● **Problem**
Transcribe every entry verbatim; omit pictures.
** Opening Supplied information block **
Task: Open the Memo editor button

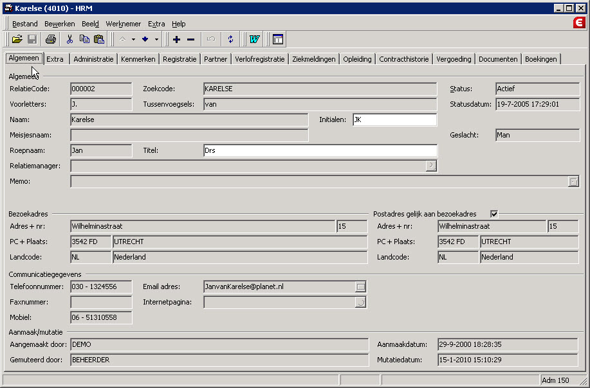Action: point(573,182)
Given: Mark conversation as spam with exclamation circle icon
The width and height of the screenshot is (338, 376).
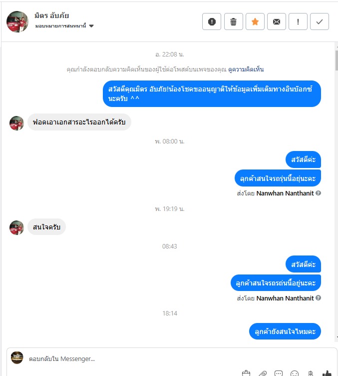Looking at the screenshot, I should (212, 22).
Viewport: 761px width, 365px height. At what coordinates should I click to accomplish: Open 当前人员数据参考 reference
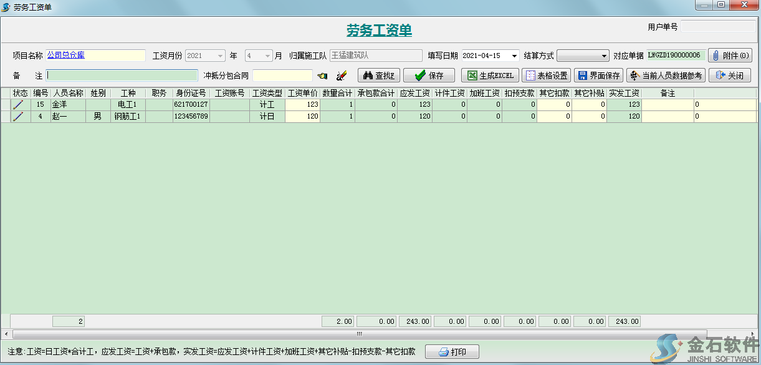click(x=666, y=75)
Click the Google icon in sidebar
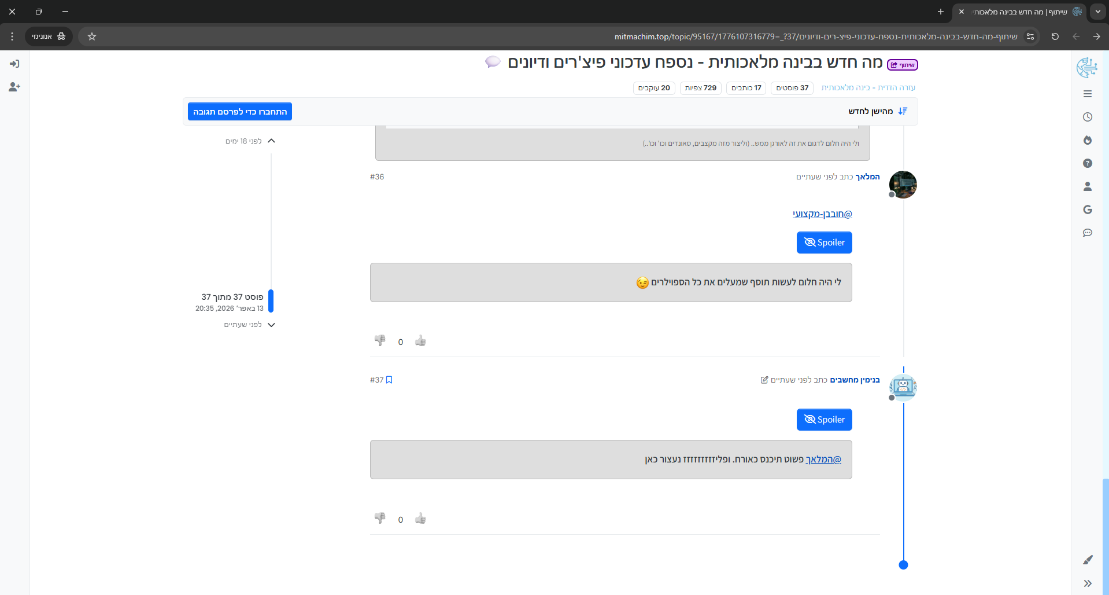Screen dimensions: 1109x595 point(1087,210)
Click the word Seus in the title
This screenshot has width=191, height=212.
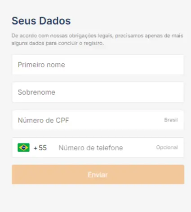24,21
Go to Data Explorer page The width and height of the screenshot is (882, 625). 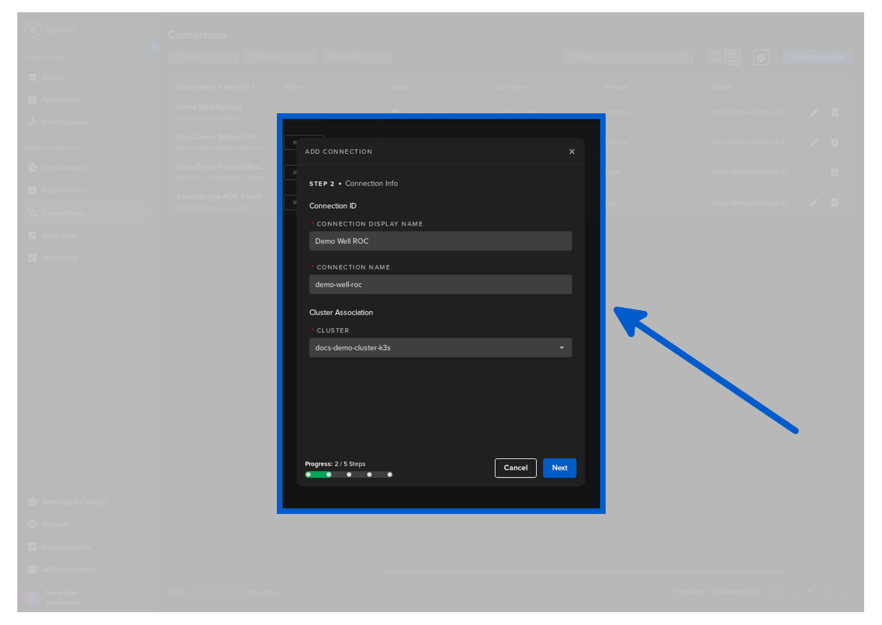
** Closing Supplied information block **
● **Response to the task**
Task: Open the Memo editor button

Action: point(573,182)
Given: Mark conversation as spam with exclamation circle icon
The width and height of the screenshot is (338, 376).
Looking at the screenshot, I should (212, 22).
Viewport: 761px width, 365px height. At what coordinates should I click to accomplish: Open 当前人员数据参考 reference
click(x=666, y=75)
Click the Google icon in sidebar
Screen dimensions: 1109x595 point(1087,210)
Click the word Seus in the title
This screenshot has width=191, height=212.
24,21
Go to Data Explorer page The width and height of the screenshot is (882, 625). 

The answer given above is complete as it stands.